とりあえず、ここに前衛シグナム、後衛フェイトのチームが誕生した。
「わかりました。対U‐D戦で主力となるのは、その四人で決定ですね」
「ああ」
クロノからの報告を受け、シュテルは満足そうにうなずいた。確かにこの四人であれば、シュテルの渡したプログラムカートリッジを上手く使いこなしてくれるだろう。今頃はみんなで睡眠に入っており、疲れた体を癒している。
「それと、あなたにお渡ししておくものが」
「これは?」
「干渉制御プログラム『オストヴィント』です。使用方法は任せます」
一応、カートリッジにプログラムを蓄積した状態でシュテルはクロノに手渡した。
「夜天の主にも『ヴァッフェントレーガー』を渡してありますので、どうぞ遠慮なさらずに」
「ありがとう」
カートリッジデバイスもなく、安定稼働するかどうかもわからないというのに、なぜ闘う力を欲するのかシュテルにはわからなかった。しかし、今の状況ではネコの手も借りたいというのが実情だ。
「レヴィ、とりあえず王に報告を。交渉は上手くいきましたから」
「わかったーっ! 王様ーっ!」
通信用のウィンドゥを開いた次の瞬間、レヴィは慌ててウィンドゥを閉じる。
「なにかありましたか?」
「えっと……王様が大きく口を開けてユーノに甘えてた……」
レヴィの表情は、まるで見てはいけないものでも見てしまったかのようだった。
「なんですか? それは……」
いくら考えても、シュテルにはまったく理解が出来ない。あのプライドの高い王が、そのような真似をするなどとは。

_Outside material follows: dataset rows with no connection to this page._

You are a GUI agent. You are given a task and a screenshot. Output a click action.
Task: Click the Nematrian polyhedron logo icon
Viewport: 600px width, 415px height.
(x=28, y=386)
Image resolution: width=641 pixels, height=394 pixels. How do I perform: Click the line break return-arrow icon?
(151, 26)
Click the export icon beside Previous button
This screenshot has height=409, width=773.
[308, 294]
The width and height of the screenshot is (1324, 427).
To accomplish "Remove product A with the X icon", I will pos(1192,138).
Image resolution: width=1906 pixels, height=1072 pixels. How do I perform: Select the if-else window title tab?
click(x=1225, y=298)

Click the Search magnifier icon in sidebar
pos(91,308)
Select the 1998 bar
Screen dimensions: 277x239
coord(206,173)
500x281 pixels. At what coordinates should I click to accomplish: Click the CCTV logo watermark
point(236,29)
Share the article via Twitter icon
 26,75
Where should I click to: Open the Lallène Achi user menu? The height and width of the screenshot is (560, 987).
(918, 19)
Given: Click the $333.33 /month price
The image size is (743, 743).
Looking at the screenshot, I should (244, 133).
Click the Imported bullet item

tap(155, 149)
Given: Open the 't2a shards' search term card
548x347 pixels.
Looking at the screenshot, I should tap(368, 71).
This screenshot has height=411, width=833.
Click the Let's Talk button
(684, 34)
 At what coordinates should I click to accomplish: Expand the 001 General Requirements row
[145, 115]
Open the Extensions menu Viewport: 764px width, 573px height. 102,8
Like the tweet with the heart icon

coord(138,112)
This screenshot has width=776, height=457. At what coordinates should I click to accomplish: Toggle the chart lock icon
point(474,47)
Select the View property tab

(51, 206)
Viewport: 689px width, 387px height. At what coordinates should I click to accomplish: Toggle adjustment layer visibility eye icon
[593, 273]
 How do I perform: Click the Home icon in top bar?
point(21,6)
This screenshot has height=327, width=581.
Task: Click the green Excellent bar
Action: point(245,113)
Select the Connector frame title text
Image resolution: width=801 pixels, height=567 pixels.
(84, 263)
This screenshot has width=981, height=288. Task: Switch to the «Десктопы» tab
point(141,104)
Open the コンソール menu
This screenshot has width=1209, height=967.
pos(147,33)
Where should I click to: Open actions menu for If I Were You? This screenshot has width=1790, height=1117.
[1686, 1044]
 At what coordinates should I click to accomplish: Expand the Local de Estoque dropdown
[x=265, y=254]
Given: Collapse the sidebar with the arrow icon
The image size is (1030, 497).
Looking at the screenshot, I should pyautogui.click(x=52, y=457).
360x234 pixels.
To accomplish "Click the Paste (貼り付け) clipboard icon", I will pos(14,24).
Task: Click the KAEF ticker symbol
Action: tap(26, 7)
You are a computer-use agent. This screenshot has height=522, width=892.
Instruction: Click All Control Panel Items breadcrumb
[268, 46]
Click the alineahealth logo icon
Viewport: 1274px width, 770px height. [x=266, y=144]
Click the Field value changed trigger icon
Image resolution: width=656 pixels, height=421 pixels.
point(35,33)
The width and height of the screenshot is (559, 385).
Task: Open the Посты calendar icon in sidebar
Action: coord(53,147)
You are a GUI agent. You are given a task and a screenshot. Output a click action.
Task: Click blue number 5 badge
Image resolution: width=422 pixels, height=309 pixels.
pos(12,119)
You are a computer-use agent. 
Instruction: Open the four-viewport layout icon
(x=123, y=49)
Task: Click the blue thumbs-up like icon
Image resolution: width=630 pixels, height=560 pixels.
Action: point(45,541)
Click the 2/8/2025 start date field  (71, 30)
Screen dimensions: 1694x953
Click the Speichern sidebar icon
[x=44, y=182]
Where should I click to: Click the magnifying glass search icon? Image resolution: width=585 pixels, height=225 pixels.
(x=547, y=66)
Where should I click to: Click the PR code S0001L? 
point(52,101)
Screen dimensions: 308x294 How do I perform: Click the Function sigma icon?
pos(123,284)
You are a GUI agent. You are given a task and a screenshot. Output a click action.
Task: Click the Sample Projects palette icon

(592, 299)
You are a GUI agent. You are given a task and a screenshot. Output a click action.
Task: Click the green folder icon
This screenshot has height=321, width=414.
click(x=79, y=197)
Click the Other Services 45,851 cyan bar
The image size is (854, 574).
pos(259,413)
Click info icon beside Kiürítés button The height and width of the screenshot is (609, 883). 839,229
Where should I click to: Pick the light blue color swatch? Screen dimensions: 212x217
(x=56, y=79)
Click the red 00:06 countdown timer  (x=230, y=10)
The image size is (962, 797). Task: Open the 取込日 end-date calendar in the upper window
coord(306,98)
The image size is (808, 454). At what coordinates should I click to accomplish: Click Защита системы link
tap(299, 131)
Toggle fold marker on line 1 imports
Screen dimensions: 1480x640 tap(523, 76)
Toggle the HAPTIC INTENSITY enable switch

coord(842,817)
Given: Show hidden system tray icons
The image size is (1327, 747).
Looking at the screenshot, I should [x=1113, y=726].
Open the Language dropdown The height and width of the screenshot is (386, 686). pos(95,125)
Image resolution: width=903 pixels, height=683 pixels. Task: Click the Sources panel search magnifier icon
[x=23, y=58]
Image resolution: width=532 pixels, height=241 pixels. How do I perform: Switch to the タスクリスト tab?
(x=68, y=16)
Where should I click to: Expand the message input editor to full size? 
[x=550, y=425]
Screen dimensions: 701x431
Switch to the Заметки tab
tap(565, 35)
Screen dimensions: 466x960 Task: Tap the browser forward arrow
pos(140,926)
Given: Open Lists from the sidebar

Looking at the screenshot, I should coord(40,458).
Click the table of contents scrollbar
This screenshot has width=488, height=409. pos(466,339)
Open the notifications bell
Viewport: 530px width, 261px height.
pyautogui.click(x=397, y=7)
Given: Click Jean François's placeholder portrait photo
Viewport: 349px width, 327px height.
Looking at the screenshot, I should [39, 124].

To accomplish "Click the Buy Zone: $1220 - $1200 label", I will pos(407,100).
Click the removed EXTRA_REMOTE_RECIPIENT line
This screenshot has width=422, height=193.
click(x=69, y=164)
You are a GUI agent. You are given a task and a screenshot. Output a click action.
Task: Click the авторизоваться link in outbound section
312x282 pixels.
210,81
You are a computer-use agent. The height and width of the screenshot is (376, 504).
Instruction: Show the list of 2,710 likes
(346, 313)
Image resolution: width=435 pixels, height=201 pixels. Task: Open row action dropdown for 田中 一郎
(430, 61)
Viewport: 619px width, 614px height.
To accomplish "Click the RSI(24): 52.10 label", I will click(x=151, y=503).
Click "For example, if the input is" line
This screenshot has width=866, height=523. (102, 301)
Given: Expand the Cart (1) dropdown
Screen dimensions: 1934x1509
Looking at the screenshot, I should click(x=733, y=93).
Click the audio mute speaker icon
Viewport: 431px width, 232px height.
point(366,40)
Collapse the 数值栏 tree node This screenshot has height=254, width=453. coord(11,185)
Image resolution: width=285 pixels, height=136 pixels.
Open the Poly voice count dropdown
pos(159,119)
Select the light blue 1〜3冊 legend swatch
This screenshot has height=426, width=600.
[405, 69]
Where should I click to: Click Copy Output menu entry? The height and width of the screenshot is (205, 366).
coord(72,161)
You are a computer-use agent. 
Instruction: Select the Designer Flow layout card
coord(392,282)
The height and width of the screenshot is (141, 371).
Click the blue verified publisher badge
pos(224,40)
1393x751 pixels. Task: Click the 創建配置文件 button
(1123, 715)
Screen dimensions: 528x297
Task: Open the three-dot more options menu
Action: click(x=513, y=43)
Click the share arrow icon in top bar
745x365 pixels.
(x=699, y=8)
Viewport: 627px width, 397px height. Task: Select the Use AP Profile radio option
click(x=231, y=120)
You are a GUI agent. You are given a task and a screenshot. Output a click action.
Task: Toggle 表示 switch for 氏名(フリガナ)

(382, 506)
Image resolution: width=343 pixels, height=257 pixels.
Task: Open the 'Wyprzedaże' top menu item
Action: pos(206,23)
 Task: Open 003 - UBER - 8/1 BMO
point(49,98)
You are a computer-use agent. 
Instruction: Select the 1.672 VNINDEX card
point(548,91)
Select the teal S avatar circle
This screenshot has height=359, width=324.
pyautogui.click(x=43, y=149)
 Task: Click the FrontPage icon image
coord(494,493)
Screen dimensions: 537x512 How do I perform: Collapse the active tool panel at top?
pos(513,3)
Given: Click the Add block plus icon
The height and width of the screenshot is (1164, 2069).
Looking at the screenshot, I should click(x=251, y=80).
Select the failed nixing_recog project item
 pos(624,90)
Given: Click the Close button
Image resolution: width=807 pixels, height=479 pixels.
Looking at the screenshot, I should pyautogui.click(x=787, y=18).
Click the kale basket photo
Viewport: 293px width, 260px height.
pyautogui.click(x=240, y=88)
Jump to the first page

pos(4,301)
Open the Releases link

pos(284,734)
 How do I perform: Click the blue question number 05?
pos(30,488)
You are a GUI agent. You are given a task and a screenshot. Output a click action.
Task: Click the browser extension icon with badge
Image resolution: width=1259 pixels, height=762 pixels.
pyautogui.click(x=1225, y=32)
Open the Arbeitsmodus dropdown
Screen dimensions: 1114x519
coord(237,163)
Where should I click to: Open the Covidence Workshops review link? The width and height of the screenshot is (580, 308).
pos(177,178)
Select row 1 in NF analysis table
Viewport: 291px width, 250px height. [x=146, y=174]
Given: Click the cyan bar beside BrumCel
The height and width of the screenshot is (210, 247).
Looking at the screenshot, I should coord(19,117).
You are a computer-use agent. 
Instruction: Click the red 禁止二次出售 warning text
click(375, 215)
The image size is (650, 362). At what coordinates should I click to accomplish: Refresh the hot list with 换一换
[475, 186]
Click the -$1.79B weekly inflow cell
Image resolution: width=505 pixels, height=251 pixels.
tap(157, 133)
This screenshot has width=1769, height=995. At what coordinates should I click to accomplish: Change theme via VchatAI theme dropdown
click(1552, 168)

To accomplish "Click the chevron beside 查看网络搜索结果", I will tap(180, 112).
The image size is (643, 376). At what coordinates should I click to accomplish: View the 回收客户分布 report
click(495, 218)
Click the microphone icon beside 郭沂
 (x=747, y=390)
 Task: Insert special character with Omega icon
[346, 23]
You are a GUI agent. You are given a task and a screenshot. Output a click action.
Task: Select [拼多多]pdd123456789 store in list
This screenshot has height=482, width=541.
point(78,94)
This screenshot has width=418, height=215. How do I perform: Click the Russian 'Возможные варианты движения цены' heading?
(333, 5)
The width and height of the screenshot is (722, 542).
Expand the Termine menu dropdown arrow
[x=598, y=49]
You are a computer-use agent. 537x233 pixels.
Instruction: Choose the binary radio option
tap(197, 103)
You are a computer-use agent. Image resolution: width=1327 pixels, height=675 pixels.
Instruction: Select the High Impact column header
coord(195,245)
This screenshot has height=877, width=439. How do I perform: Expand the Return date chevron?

「どうしよう、シュテるん。天変地異の前触れとか、そんな事はないよね?」
「まさか、そんな……」
心底おびえている様子のレヴィをなだめつつ、シュテルは今がその天変地異の真っ最中なのではないかと思う。
とりあえず、後で王には説明を求めないといけませんね。と、考えながら、レヴィと共にこの日の疲れを癒すシュテルであった。
そして、夜は静かに更けていく。